(Recorded data)
— Start —

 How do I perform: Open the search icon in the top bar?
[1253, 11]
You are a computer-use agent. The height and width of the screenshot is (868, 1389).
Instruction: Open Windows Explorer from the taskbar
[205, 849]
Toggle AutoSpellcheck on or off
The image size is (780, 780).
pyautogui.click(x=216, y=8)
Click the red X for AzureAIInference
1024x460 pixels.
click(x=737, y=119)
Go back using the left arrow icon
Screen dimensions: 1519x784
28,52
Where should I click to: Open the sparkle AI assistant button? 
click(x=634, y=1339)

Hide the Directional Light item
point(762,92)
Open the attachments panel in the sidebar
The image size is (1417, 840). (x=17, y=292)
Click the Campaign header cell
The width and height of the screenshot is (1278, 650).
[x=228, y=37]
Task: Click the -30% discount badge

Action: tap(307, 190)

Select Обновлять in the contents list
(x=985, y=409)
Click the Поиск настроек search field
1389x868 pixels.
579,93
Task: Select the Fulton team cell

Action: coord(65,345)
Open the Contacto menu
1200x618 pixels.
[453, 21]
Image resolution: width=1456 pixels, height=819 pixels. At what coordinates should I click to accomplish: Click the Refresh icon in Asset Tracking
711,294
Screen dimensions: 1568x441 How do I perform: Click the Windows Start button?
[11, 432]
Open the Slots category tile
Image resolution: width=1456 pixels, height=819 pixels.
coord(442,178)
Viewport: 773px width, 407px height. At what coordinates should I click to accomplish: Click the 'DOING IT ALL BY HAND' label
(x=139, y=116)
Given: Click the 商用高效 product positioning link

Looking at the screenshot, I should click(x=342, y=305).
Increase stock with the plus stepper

— End —

(Task goal)
Convert every line of the recorded data above into a JSON list of strings, with one string per line and blank lines omitted.

(Written solution)
[
  " How do I perform: Open the search icon in the top bar?",
  "[1253, 11]",
  "You are a computer-use agent. The height and width of the screenshot is (868, 1389).",
  "Instruction: Open Windows Explorer from the taskbar",
  "[205, 849]",
  "Toggle AutoSpellcheck on or off",
  "The image size is (780, 780).",
  "pyautogui.click(x=216, y=8)",
  "Click the red X for AzureAIInference",
  "1024x460 pixels.",
  "click(x=737, y=119)",
  "Go back using the left arrow icon",
  "Screen dimensions: 1519x784",
  "28,52",
  "Where should I click to: Open the sparkle AI assistant button? ",
  "click(x=634, y=1339)",
  "Hide the Directional Light item",
  "point(762,92)",
  "Open the attachments panel in the sidebar",
  "The image size is (1417, 840). (x=17, y=292)",
  "Click the Campaign header cell",
  "The width and height of the screenshot is (1278, 650).",
  "[x=228, y=37]",
  "Task: Click the -30% discount badge",
  "Action: tap(307, 190)",
  "Select Обновлять in the contents list",
  "(x=985, y=409)",
  "Click the Поиск настроек search field",
  "1389x868 pixels.",
  "579,93",
  "Task: Select the Fulton team cell",
  "Action: coord(65,345)",
  "Open the Contacto menu",
  "1200x618 pixels.",
  "[453, 21]",
  "Image resolution: width=1456 pixels, height=819 pixels. At what coordinates should I click to accomplish: Click the Refresh icon in Asset Tracking",
  "711,294",
  "Screen dimensions: 1568x441 How do I perform: Click the Windows Start button?",
  "[11, 432]",
  "Open the Slots category tile",
  "Image resolution: width=1456 pixels, height=819 pixels.",
  "coord(442,178)",
  "Viewport: 773px width, 407px height. At what coordinates should I click to accomplish: Click the 'DOING IT ALL BY HAND' label",
  "(x=139, y=116)",
  "Given: Click the 商用高效 product positioning link",
  "Looking at the screenshot, I should click(x=342, y=305).",
  "Increase stock with the plus stepper"
]